While it may or may not be true that record collectors make for poor musicians, this axiom takes on a whole new meaning when dealing with mash-uppers, most of whose musical business involves digging deep for the hits, or at least elements of them. Most of these folks are 17-year-old digital nibblers, but an elite few, many of whom have been roped in by the pseudo Tigerbeat imprint called Violent Turd, are clearly the glasses ‘n’ suspender sporters of the bunch. Taking cues from godfather John Oswald (of Plunderphonics semi-notoriety), this fairly anonymous ilk, which includes the likes of DJ/rupture, DJ Brokenwindow and Top Turd Kid606 himself, rub it in to the simpletons by mashing up the dusties rather than the modern hits. But where /rupture and Kid606 polka-dotted their mashes with homemade beats and grime, Brokenwindow (the elder) plays it close to the vest (as close as is possible when one is mixing Cookie Monster’s vox with a German protelectro 12”). Parallel Universe #1, DJ Brokenwindow’s Violent Turd debut, is made up entirely of realtime mashes of material culled from his “ridiculous and massive record collection.” In bypassing electronic synch-ups, B.W. subjects himself to the rhythmic imperfections that would otherwise be gently erased by digital mashing programs, but at this expense comes an organic purity that allows his song selections as well as his technical skill to shine far brighter than binary ever could. At times the science of the mixup accidentally sucks out the fun or over-trivializes the source, but most of the time DJ Brokenwindow outsmarts his record collection quite nicely.

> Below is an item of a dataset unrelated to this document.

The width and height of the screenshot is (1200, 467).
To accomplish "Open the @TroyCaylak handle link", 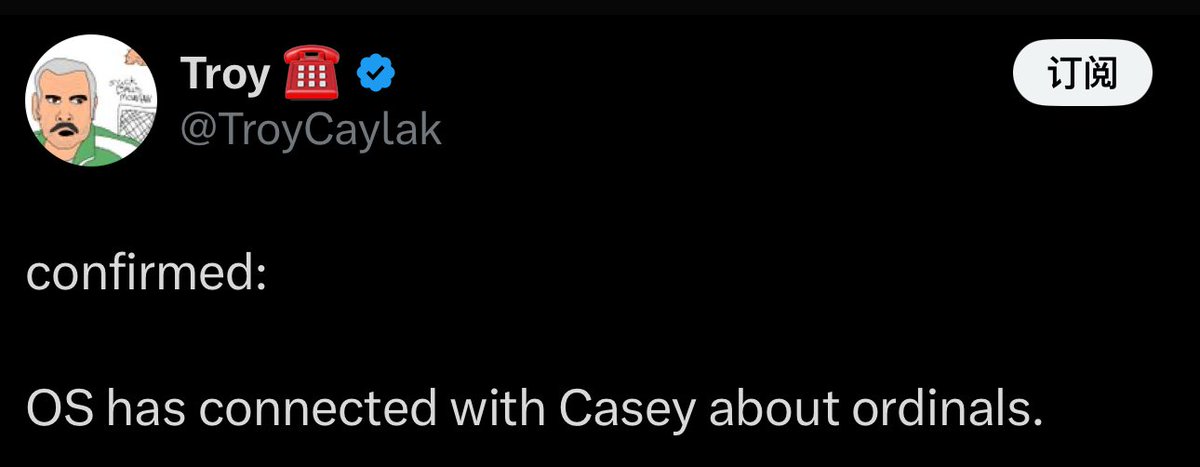I will tap(310, 129).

What makes Parallel Universe #1 so much fun is Broken Window’s learned ear and record geekery, although it’s often tough to figure out if his intent is to shock or to please. For a jumpy old school Real Roxanne/Hitman Howie Tee vocal track, he lays down a drum-heavy King Tubby sample f, nicely maintaining the spooky tone of the dub recording as well as the playful ferocity of the 80s-inflected flow. The combination is a sick synergistic team-up that wonderfully blurs the lines between the contributing genres. Similarly, but with less success, B.W. drops a dopey Yes vocal over an early Boards of Canada track to create, depending on your perspective, a much cooler, electronic Yes, or a much lamer, smooth-vox Boards of Canada. These highbrow mixes, however, are tempered with some goof-off vocal selections: “Ice Ice Baby,” “Me So Hungry” (a parody of 2 Live Crew’s “Me So Horny”), and “C is for Cookie” are all mixed with respectively unlikely instrumental tracks. They’re all funny at first listen, but they don’t match the meta-mash and sound pretty simple alongside the rest of the source-tracks. In this case the problem has little to do with Brokenwindow’s technical or creative skills, but rather with the overall mood of the album as a whole, or the lack thereof.

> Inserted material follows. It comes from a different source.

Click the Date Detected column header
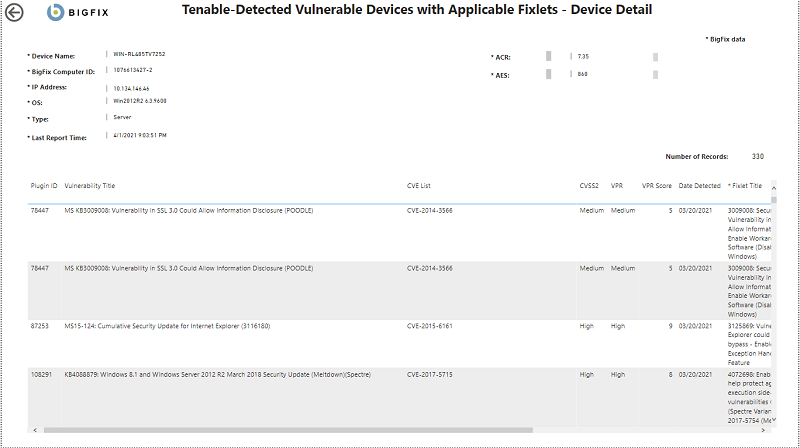Viewport: 800px width, 448px height. (699, 186)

Whether to help the listener play along or to justify the process, Parallel Universe #1’s liner notes contain detailed information about the sample sources (a rarity in this legally dicey genre) as well as the exact pitch-shift needed to match the records together. It’s an editorial decision that is indicative of the record’s main flaw: that the mixer often seems more concerned with the preservation of his own integrity as a DJ than he does with the overall product. All of the songs are certainly clever and fun, but Brokenwindow’s unwillingness to fudge the beat or the vocal track results in a number of rhythmic imperfections that, like typos in a bound book, detract from the work as a whole and not just the immediate moment of mistake. On “Eleanor Ectomorph,” which combines an Ectomorph Rephlex 12” beat with a Turtles vocal track, Brokenwindow almost perfectly mixes the two songs into a single funny, danceable track, but briefly loses the beat when the Turtles slow it down into the chorus.

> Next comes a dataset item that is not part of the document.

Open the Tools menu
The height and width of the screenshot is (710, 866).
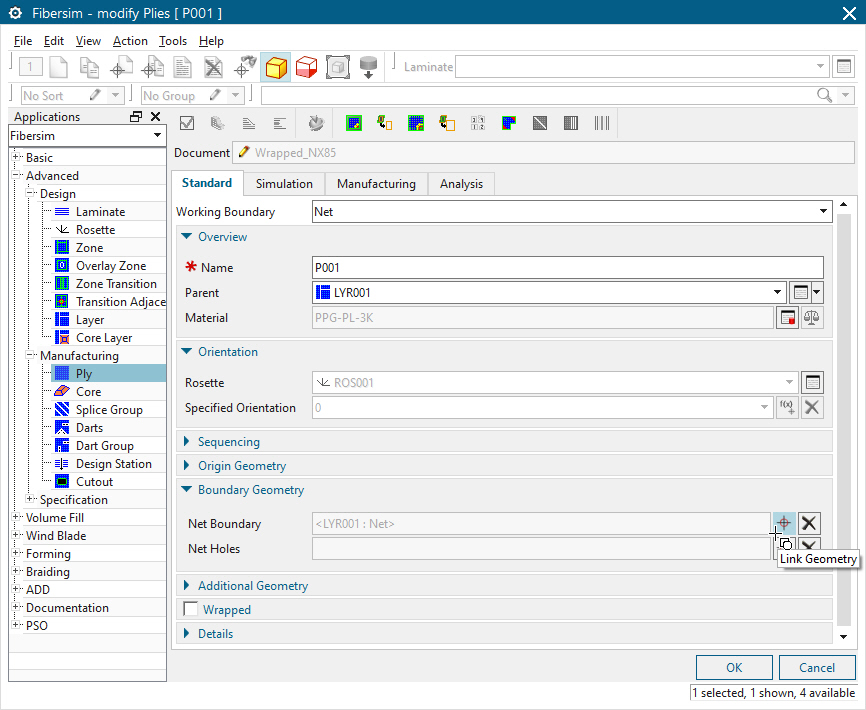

While DJ Brokenwindow has not outdone himself, he has certainly raised the bar for the many who were once content making Eminem mashup after Eminem mashup (although Brokenwindow does include a D-12 track). Parallel Universe #1 digs deep (and sometimes not so deep) to mix low-fi with hi-fi, simple with elaborate, and succeeds in its intentions to, as B.W. so loftily puts it, “be greater than the sum of its parts and recycle the music by giving it new context.”